----- Text segment

It’s a Wonderful Life…NOT!
Every Christmas I like to watch Jimmy Stewart in the movie It’s a Wonderful Life. The story is set in the 1930s during the depression. Jimmy plays a young business man trying to protect the financial interests of his small town at a time when the stock market had plummeted, real estate had collapsed and the banking system was in trouble. Somehow he had to persuade the town’s citizens to hang in there and not trigger their own financial disaster by withdrawing all their money from Jimmy’s little savings and loan company [that’s an American term: in Canada we call them trust companies]. The movie focused on the every day human emotions of the 1930’s banking crisis and the tireless work of Jimmy Stewart trying to fix it. Today the role of financial hero has fallen on the broad shoulders of the various government officials and central bankers. Our citizens have faith that these highly educated and highly paid economic professionals will somehow get us through the crisis. I recommend you watch this movie: it’ll be part of the usual Christmas build-up. It’ll help you understand some of the human dynamics of a depression, a real estate crisis and a banking crisis.
Observation: it is now the first week of October – doesn’t this seem a bit early to be thinking about Christmas movies? Apparently not. Several retail stores started their Christmas selling season last month. I wonder why.
The normal sequence of sales promotion is: [1] back to school, [2] fall fashions, [3] Halloween, [4] Christmas, [5] Boxing Day and January sales. A few years ago I noticed some stores started their January sales in December. And now they’ve moved Christmas to September. Something seems wrong, doesn’t it?
Are there too many stores? Are too many consumers tapped out? Are there too many stores in deep financial trouble and are they so desperate that they need Christmas sales now?

----------

● **Short task**:
Please update the essay's passage starting at "The normal sequence" and ending at "Christmas sales now?" so that "consumers" becomes "shoppers". The data that comes next has no connection to the essay.

----- Information shown

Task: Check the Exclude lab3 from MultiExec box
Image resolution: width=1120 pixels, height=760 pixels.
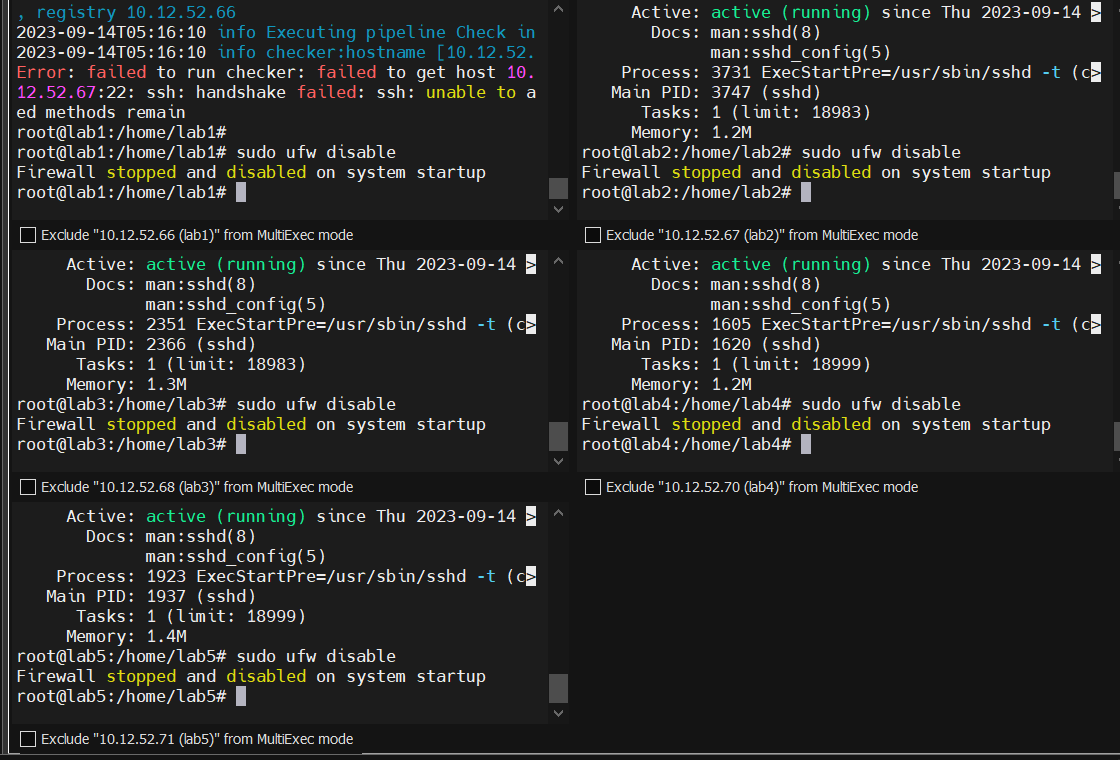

----------

● **The answer**:
The normal sequence of sales promotion is: [1] back to school, [2] fall fashions, [3] Halloween, [4] Christmas, [5] Boxing Day and January sales. A few years ago I noticed some stores started their January sales in December. And now they’ve moved Christmas to September. Something seems wrong, doesn’t it?
Are there too many stores? Are too many shoppers tapped out? Are there too many stores in deep financial trouble and are they so desperate that they need Christmas sales now?